A run of records
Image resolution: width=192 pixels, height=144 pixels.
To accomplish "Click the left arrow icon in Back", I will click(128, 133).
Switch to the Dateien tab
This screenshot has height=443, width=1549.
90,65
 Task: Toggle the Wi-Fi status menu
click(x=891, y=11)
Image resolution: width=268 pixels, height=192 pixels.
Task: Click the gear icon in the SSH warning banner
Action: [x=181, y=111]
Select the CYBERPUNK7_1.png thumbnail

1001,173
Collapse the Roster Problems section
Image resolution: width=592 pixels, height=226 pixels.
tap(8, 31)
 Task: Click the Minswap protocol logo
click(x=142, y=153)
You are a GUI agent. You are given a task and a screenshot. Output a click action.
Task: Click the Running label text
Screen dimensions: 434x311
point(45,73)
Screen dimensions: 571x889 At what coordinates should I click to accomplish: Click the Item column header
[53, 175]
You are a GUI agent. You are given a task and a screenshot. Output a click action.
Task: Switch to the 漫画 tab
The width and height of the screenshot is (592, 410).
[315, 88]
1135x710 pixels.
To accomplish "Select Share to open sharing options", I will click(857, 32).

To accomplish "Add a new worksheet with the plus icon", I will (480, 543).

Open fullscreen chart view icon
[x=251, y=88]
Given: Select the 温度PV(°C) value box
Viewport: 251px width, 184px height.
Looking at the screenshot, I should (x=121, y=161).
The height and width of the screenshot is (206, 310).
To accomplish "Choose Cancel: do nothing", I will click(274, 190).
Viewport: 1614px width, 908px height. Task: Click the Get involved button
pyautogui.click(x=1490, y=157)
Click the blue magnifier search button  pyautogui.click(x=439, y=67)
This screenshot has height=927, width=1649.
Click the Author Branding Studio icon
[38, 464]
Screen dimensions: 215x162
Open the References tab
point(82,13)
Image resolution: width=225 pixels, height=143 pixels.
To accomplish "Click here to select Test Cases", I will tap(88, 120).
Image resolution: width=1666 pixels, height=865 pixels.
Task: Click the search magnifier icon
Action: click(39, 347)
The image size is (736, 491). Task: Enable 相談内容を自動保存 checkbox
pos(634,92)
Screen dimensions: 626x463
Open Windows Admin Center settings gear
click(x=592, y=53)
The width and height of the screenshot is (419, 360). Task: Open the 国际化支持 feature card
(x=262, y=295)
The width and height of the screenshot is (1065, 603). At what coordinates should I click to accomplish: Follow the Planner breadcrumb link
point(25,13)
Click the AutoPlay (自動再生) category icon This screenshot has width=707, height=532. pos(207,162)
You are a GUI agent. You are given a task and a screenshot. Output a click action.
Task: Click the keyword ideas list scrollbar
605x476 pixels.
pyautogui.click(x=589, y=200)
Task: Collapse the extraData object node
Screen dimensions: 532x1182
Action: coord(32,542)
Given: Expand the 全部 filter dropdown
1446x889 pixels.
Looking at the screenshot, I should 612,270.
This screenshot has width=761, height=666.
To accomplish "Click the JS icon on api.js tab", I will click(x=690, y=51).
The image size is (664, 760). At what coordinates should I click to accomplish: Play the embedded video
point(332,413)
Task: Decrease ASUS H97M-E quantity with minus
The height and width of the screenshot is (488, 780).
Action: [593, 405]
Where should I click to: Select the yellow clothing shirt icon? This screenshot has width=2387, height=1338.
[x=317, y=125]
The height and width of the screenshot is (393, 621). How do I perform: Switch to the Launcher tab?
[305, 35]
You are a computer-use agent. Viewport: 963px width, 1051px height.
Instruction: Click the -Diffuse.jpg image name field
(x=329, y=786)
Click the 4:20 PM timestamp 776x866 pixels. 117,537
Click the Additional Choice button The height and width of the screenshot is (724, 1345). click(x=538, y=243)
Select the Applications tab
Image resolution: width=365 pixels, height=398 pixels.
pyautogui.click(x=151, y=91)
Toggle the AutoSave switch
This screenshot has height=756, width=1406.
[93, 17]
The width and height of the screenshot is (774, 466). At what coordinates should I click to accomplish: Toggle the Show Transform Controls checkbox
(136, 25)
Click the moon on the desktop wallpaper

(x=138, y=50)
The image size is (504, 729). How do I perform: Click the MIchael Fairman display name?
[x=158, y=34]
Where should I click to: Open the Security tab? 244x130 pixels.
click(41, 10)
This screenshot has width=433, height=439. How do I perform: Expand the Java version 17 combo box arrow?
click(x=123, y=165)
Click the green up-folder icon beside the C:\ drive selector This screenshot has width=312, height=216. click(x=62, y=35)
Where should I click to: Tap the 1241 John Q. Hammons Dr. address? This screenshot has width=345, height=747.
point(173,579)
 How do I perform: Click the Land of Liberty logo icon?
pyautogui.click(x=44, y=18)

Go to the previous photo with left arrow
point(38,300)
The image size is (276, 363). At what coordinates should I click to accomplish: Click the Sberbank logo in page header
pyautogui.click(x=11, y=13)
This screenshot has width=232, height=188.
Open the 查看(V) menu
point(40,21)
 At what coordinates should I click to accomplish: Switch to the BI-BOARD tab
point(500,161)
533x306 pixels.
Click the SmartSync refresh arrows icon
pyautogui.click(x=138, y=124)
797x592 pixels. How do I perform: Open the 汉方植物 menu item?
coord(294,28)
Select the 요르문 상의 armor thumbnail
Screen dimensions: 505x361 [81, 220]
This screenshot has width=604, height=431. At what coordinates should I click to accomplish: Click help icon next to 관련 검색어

Instructions for the task: Copy out every line of the listing above, character for character.

Completed exercise:
Image resolution: width=192 pixels, height=144 pixels.
To accomplish "Click the left arrow icon in Back", I will click(128, 133).
Switch to the Dateien tab
This screenshot has height=443, width=1549.
90,65
 Task: Toggle the Wi-Fi status menu
click(x=891, y=11)
Image resolution: width=268 pixels, height=192 pixels.
Task: Click the gear icon in the SSH warning banner
Action: [x=181, y=111]
Select the CYBERPUNK7_1.png thumbnail

1001,173
Collapse the Roster Problems section
Image resolution: width=592 pixels, height=226 pixels.
tap(8, 31)
 Task: Click the Minswap protocol logo
click(x=142, y=153)
You are a GUI agent. You are given a task and a screenshot. Output a click action.
Task: Click the Running label text
Screen dimensions: 434x311
point(45,73)
Screen dimensions: 571x889 At what coordinates should I click to accomplish: Click the Item column header
[53, 175]
You are a GUI agent. You are given a task and a screenshot. Output a click action.
Task: Switch to the 漫画 tab
The width and height of the screenshot is (592, 410).
[315, 88]
1135x710 pixels.
To accomplish "Select Share to open sharing options", I will click(857, 32).

To accomplish "Add a new worksheet with the plus icon", I will (480, 543).

Open fullscreen chart view icon
[x=251, y=88]
Given: Select the 温度PV(°C) value box
Viewport: 251px width, 184px height.
Looking at the screenshot, I should (x=121, y=161).
The height and width of the screenshot is (206, 310).
To accomplish "Choose Cancel: do nothing", I will click(274, 190).
Viewport: 1614px width, 908px height. Task: Click the Get involved button
pyautogui.click(x=1490, y=157)
Click the blue magnifier search button  pyautogui.click(x=439, y=67)
This screenshot has height=927, width=1649.
Click the Author Branding Studio icon
[38, 464]
Screen dimensions: 215x162
Open the References tab
point(82,13)
Image resolution: width=225 pixels, height=143 pixels.
To accomplish "Click here to select Test Cases", I will tap(88, 120).
Image resolution: width=1666 pixels, height=865 pixels.
Task: Click the search magnifier icon
Action: click(39, 347)
The image size is (736, 491). Task: Enable 相談内容を自動保存 checkbox
pos(634,92)
Screen dimensions: 626x463
Open Windows Admin Center settings gear
click(x=592, y=53)
The width and height of the screenshot is (419, 360). Task: Open the 国际化支持 feature card
(x=262, y=295)
The width and height of the screenshot is (1065, 603). At what coordinates should I click to accomplish: Follow the Planner breadcrumb link
point(25,13)
Click the AutoPlay (自動再生) category icon This screenshot has width=707, height=532. pos(207,162)
You are a GUI agent. You are given a task and a screenshot. Output a click action.
Task: Click the keyword ideas list scrollbar
605x476 pixels.
pyautogui.click(x=589, y=200)
Task: Collapse the extraData object node
Screen dimensions: 532x1182
Action: coord(32,542)
Given: Expand the 全部 filter dropdown
1446x889 pixels.
Looking at the screenshot, I should 612,270.
This screenshot has width=761, height=666.
To accomplish "Click the JS icon on api.js tab", I will click(x=690, y=51).
The image size is (664, 760). At what coordinates should I click to accomplish: Play the embedded video
point(332,413)
Task: Decrease ASUS H97M-E quantity with minus
The height and width of the screenshot is (488, 780).
Action: [593, 405]
Where should I click to: Select the yellow clothing shirt icon? This screenshot has width=2387, height=1338.
[x=317, y=125]
The height and width of the screenshot is (393, 621). How do I perform: Switch to the Launcher tab?
[305, 35]
You are a computer-use agent. Viewport: 963px width, 1051px height.
Instruction: Click the -Diffuse.jpg image name field
(x=329, y=786)
Click the 4:20 PM timestamp 776x866 pixels. 117,537
Click the Additional Choice button The height and width of the screenshot is (724, 1345). click(x=538, y=243)
Select the Applications tab
Image resolution: width=365 pixels, height=398 pixels.
pyautogui.click(x=151, y=91)
Toggle the AutoSave switch
This screenshot has height=756, width=1406.
[93, 17]
The width and height of the screenshot is (774, 466). At what coordinates should I click to accomplish: Toggle the Show Transform Controls checkbox
(136, 25)
Click the moon on the desktop wallpaper

(x=138, y=50)
The image size is (504, 729). How do I perform: Click the MIchael Fairman display name?
[x=158, y=34]
Where should I click to: Open the Security tab? 244x130 pixels.
click(41, 10)
This screenshot has width=433, height=439. How do I perform: Expand the Java version 17 combo box arrow?
click(x=123, y=165)
Click the green up-folder icon beside the C:\ drive selector This screenshot has width=312, height=216. click(x=62, y=35)
Where should I click to: Tap the 1241 John Q. Hammons Dr. address? This screenshot has width=345, height=747.
point(173,579)
 How do I perform: Click the Land of Liberty logo icon?
pyautogui.click(x=44, y=18)

Go to the previous photo with left arrow
point(38,300)
The image size is (276, 363). At what coordinates should I click to accomplish: Click the Sberbank logo in page header
pyautogui.click(x=11, y=13)
This screenshot has width=232, height=188.
Open the 查看(V) menu
point(40,21)
 At what coordinates should I click to accomplish: Switch to the BI-BOARD tab
point(500,161)
533x306 pixels.
Click the SmartSync refresh arrows icon
pyautogui.click(x=138, y=124)
797x592 pixels. How do I perform: Open the 汉方植物 menu item?
coord(294,28)
Select the 요르문 상의 armor thumbnail
Screen dimensions: 505x361 [81, 220]
This screenshot has width=604, height=431. At what coordinates should I click to accomplish: Click help icon next to 관련 검색어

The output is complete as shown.